> GIVEN REQUEST
Reproduce verbatim the lines of the records from the line containing "This screenshot has height=792, width=1512." to the line containing "The width and height of the screenshot is (1366, 720). I", including both of those lines.

Dataset excerpt

○ ○ ○ ○ ○ ○ ○

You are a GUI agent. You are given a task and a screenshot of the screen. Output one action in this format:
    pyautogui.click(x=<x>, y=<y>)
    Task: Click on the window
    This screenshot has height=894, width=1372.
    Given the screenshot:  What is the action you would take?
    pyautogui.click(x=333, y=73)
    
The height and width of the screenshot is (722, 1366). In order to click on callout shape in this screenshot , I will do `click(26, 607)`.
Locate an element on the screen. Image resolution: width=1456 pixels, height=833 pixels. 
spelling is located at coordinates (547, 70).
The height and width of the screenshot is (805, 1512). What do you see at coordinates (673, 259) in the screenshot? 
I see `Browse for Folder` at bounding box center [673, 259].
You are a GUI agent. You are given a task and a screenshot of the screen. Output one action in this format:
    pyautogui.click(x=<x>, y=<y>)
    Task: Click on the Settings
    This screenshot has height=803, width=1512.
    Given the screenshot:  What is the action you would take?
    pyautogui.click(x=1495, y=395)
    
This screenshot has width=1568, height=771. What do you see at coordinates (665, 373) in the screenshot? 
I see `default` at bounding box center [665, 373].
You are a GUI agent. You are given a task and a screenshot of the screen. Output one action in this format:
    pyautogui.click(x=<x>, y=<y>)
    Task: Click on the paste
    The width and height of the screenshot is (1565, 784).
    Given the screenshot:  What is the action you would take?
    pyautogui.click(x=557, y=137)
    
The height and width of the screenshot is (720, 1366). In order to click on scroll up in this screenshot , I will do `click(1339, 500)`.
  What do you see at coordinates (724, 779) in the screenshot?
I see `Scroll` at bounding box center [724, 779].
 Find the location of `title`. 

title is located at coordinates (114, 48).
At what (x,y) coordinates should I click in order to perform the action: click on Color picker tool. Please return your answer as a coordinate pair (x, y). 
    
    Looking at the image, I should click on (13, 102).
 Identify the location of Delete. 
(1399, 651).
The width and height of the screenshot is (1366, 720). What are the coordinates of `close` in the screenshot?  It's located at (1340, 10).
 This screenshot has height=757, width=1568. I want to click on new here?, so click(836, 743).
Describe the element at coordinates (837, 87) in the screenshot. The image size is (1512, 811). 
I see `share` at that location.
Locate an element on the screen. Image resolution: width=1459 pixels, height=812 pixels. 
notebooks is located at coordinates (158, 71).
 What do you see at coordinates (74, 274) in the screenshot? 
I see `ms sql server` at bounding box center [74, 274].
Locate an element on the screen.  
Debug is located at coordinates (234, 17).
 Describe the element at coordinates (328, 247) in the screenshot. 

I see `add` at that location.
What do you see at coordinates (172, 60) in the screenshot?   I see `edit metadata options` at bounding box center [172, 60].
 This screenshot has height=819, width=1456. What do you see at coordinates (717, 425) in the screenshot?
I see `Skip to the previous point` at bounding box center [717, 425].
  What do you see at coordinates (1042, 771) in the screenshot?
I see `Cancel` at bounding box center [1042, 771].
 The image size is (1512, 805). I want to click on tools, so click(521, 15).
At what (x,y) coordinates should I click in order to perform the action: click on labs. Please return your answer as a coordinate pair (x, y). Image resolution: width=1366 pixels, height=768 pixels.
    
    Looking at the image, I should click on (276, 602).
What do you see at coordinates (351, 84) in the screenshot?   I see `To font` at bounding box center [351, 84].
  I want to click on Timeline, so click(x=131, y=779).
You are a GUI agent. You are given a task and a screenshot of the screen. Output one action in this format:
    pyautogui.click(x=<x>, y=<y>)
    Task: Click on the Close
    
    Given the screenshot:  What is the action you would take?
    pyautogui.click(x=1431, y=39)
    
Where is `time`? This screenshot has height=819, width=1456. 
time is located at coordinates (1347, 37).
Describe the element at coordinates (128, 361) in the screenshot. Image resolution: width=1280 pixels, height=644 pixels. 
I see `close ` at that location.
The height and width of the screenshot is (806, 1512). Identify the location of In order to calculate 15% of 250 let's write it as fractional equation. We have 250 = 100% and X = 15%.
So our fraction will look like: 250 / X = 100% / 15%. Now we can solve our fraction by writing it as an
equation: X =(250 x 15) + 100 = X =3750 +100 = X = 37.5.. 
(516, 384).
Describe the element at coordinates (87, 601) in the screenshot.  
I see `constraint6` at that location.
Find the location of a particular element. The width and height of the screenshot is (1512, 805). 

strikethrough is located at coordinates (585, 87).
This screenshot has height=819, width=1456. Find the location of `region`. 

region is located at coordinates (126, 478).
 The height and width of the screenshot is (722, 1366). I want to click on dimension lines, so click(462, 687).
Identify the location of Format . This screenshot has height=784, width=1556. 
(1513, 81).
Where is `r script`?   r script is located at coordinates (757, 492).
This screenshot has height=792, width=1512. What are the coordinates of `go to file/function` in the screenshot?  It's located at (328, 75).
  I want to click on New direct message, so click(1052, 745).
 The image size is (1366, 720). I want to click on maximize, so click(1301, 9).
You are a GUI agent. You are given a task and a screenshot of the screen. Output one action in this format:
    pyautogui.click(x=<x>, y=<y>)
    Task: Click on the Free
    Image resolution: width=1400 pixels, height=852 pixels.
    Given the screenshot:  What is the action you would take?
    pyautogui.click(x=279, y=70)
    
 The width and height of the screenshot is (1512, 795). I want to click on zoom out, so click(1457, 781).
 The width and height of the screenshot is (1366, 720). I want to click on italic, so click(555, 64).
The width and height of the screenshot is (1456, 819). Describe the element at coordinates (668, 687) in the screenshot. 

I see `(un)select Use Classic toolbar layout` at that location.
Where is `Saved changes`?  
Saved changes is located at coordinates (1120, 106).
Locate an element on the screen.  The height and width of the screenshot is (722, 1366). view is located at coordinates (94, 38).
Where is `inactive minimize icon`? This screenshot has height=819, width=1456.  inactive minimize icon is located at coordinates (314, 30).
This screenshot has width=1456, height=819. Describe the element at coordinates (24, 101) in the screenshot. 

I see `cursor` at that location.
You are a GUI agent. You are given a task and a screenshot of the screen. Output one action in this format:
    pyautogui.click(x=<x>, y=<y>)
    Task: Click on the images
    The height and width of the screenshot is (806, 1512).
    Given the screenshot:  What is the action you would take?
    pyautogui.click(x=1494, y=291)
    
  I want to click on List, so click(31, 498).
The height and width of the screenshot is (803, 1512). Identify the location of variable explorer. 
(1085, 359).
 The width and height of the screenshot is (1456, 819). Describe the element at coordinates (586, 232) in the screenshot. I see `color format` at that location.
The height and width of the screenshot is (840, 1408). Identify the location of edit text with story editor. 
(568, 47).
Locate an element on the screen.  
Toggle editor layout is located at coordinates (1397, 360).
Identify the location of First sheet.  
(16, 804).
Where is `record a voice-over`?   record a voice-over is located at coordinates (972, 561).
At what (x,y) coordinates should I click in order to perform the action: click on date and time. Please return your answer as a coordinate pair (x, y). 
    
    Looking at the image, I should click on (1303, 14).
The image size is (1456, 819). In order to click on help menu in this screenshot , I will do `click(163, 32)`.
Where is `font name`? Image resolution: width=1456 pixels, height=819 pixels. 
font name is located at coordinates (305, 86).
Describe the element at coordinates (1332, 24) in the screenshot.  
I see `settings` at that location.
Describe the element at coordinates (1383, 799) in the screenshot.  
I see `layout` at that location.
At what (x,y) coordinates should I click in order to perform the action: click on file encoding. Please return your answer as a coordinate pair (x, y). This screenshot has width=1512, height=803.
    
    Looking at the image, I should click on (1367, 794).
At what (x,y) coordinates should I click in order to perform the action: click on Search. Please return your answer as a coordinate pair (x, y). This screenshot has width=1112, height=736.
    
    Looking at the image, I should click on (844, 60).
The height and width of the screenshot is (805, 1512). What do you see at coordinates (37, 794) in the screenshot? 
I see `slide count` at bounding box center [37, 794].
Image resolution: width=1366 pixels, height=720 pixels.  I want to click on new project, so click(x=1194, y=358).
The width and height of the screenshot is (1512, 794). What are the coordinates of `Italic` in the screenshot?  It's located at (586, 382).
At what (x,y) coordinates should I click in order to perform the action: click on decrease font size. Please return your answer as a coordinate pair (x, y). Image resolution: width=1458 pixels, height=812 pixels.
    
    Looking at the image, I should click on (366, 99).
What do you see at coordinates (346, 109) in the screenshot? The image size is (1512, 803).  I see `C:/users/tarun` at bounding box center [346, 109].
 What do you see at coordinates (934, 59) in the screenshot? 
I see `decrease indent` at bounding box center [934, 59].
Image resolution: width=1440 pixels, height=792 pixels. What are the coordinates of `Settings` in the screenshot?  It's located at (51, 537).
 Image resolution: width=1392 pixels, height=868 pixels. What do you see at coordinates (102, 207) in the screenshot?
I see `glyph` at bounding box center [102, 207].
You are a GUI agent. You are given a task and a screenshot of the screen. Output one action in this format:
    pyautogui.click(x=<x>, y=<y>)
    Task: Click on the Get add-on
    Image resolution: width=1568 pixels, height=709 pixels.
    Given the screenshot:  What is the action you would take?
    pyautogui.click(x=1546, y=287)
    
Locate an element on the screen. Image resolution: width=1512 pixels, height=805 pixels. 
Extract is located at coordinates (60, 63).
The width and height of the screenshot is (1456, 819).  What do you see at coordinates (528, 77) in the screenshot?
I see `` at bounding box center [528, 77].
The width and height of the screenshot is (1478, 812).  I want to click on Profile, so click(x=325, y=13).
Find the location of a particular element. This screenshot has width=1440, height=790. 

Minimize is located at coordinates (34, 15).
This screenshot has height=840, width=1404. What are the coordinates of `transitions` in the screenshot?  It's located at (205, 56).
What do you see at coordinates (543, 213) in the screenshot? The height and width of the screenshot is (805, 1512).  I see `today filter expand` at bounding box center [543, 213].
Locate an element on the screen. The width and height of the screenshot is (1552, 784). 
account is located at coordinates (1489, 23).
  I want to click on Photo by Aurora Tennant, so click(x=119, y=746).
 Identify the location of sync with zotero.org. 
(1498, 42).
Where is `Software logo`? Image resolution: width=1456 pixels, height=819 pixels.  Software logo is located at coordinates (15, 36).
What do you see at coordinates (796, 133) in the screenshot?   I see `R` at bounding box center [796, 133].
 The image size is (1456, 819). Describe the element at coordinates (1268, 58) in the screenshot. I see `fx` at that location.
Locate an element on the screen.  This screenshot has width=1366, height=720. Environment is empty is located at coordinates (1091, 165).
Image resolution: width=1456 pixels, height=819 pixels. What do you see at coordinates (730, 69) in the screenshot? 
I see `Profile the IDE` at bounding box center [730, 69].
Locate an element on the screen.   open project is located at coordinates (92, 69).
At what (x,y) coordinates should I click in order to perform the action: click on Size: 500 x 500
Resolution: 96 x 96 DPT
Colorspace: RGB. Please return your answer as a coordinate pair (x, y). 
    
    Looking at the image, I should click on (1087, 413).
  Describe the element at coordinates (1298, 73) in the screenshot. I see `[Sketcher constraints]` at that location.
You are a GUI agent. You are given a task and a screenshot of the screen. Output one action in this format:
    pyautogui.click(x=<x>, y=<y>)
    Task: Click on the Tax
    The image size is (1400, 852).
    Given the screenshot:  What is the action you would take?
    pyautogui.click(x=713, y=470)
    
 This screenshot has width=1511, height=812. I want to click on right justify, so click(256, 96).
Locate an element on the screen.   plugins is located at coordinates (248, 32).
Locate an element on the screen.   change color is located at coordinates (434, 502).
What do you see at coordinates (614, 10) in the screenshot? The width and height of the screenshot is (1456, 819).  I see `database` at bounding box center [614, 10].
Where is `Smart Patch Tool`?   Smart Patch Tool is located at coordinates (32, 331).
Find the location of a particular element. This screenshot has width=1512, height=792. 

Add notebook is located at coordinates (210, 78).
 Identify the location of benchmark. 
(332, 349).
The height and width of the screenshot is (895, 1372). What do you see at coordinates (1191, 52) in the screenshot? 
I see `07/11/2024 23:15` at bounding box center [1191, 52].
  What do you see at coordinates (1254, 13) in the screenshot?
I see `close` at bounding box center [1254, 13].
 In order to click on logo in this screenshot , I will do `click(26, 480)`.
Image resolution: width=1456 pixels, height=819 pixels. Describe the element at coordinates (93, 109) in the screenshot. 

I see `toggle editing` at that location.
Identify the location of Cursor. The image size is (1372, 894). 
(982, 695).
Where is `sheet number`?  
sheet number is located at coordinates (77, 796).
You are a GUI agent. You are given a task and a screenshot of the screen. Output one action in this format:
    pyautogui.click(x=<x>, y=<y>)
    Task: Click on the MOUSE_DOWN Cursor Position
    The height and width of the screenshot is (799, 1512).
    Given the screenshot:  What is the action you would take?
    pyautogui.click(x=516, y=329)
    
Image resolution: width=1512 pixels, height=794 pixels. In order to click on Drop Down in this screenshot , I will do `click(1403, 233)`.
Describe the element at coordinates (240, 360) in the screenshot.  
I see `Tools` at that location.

○ ○ ○ ○ ○ ○ ○

> FINAL RESULT
This screenshot has height=792, width=1512. What are the coordinates of `go to file/function` in the screenshot?  It's located at (328, 75).
  I want to click on New direct message, so click(1052, 745).
 The image size is (1366, 720). I want to click on maximize, so click(1301, 9).
You are a GUI agent. You are given a task and a screenshot of the screen. Output one action in this format:
    pyautogui.click(x=<x>, y=<y>)
    Task: Click on the Free
    Image resolution: width=1400 pixels, height=852 pixels.
    Given the screenshot:  What is the action you would take?
    pyautogui.click(x=279, y=70)
    
 The width and height of the screenshot is (1512, 795). I want to click on zoom out, so click(1457, 781).
 The width and height of the screenshot is (1366, 720). I want to click on italic, so click(555, 64).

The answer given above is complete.